Stany Zjednoczone, które grożą RFN i ich partnerom sankcjami nie mają oczywiście na względzie w pierwszej kolejności kwestii klimatycznych. USA dostrzegają, że Nord Stream 2 jest potężnym narzędziem geostrategicznym, które da dużą przewagę Rosji oraz Niemcom w rozgrywkach politycznych i gospodarczych w Europie. Berlin zdaje sobie sprawę, jak duże atuty daje mu do ręki to połączenie, dlatego gotowy jest walczyć o nie nawet kosztem relacji transatlantyckich. Niemcy zainwestowały w Nord Stream 2 już bardzo dużo. Chodzi tu nie tylko o koszty kapitałowe, ale i polityczne – projekt ruszył pomimo wywołanej przez Rosję (czyli partnera przy budowie gazociągu) wojny na wschodzie Ukrainy, Anschlussu Krymu, zestrzelenia samolotu MH17, próby otrucia Skripala czy incydentu w pobliżu Cieśniny Kerczeńskiej. Teraz na szali leżą relacje z Amerykanami.

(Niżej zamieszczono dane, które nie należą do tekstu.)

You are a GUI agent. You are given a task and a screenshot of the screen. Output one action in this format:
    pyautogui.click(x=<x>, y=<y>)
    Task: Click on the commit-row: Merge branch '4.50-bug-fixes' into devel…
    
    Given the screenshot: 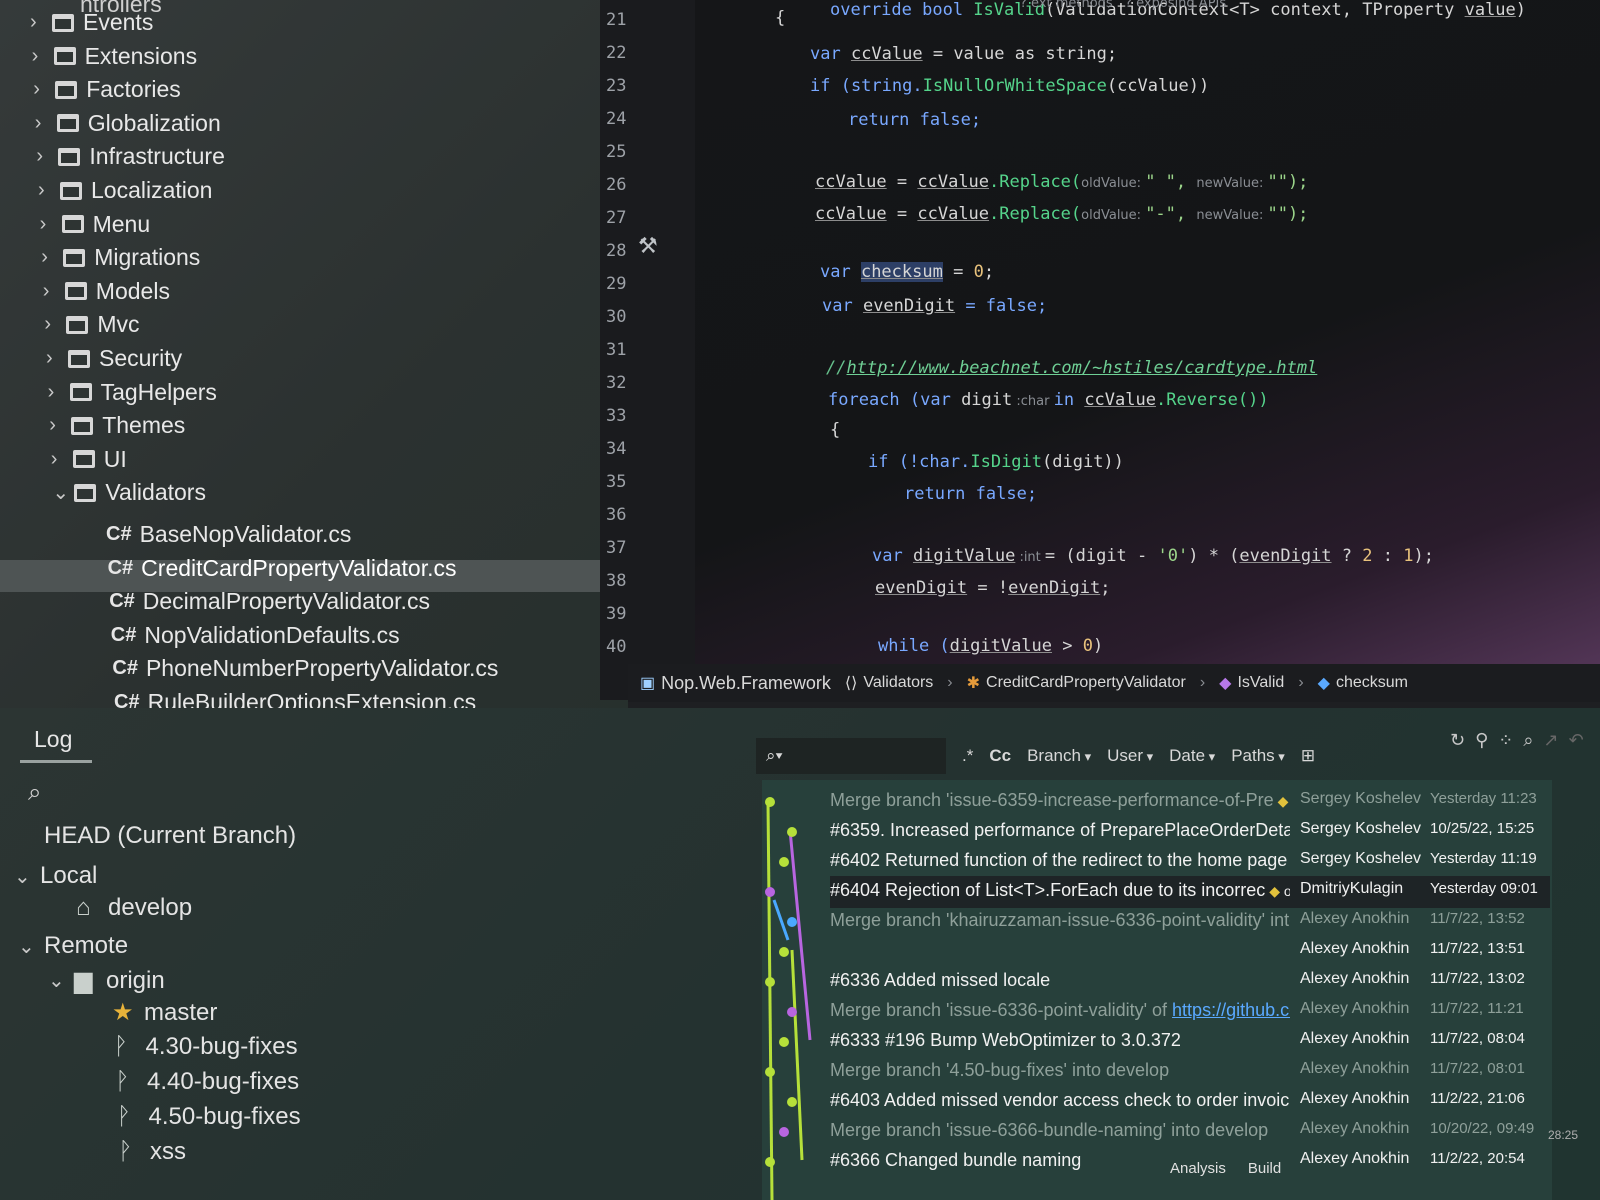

Dlaczego RFN była gotowa poświęcić tak dużo dla realizacji projektu podbałtyckiego połączenia? Wynika to z niemieckiej chęci zbudowania własnej pozycji gospodarczej i politycznej dzięki sile rosyjskich surowców. Centrale położenie RFN na europejskiej mapie predestynuje ten kraj do roli centralnego hubu dystrybucyjnego. Pozycja ta jest wzmocniona dzięki dobrze rozwiniętej niemieckiej infrastrukturze przesyłowej, czyli przede wszystkim sprawnymi interkonektorami. To wszystko sprawia, że Niemcy są w stanie zaprzęgnąć rosyjski gaz do budowy własnej pozycji politycznej i gospodarczej – surowiec ten trafia do nich bowiem bez żadnych pośredników i w ogromnych ilościach. W dodatku, dobre relacje z Rosją sprawiają, że Berlin płaci za błękitne paliwo bardzo atrakcyjną cenę (niższą niż m.in. Polska, która jest przecież geograficznie bliższa Rosji). RFN trzyma zatem rękę na kurkach z gazem, ma wpływ na jego ceny, może na nim zarabiać – dlatego właśnie plan transformacji energetycznej Niemiec (Energiewende) opiera się na wizji jak największego udziału źródeł odnawialnych, które muszą być stabilizowane – a doskonałym stabilizatorem są elektrownie zasilane gazem.

Cel ten połączony jest z innym segmentem działań Berlina, równie antyklimatycznym w swym wydźwięku. Chodzi o walkę z czystym, bo praktycznie bezemisyjnym atomem – Niemcy starają się wyłączyć własne oraz inne europejskie elektrownie jądrowe, choć może to zachwiać bezpieczeństwem energetycznym UE i storpedować jej wysiłki zmierzające do wyhamowania zmian klimatu. Tymczasem, jak się okazuje, Niemcy sami określili, jaki jest cel ich antyatomowej walki. Jej sens zawiera się bowiem w słowach umowy koalicyjnej CDU/CSU i SPD: „(...) osadzenie Energiewende w kontekście europejskim otwiera szansę na zmniejszenie kosztów i wykorzystanie efektu synergii. Chcemy dodatkowych możliwości rozwoju i wzrostu zatrudnienia w Niemczech oraz możliwości eksportowych dla niemieckich firm na rynkach międzynarodowych”. Niemcy otwarcie wskazują zatem, że ich antyatomowa polityka (bo taka właśnie jest Energiewende) ma na celu budowę gospodarczej potęgi RFN (poprzez stymulowanie rozrostu rynku pracy oraz zwiększenie możliwości eksportowych), a co za tym idzie – wzrost pozycji politycznej Niemiec.

Patrząc z tej perspektywy na spotkanie Angeli Merkel z aktywistkami klimatycznymi nie sposób nie pokiwać z uznaniem głową nad sprawnością polityczną niemieckiej kanclerz. Przywodzi ona na myśl scenę z filmu „Full Metal Jacket”, w której główny bohater prezentuje hełm z przypiętą „pacyfką” oraz napisem „Born to kill” Patrząc jednak realnie, spotkanie z Gretą Thunberg to dla Merkel kolejna sposobność do robienia polityki wizerunkowej, utwierdzającej Niemcy w roli lidera transformacji proklimatycznej. Pozwala to ukrywać niewygodne fakty dotyczące Energiewende i prawdziwej roli tego procesu dla RFN i Europy.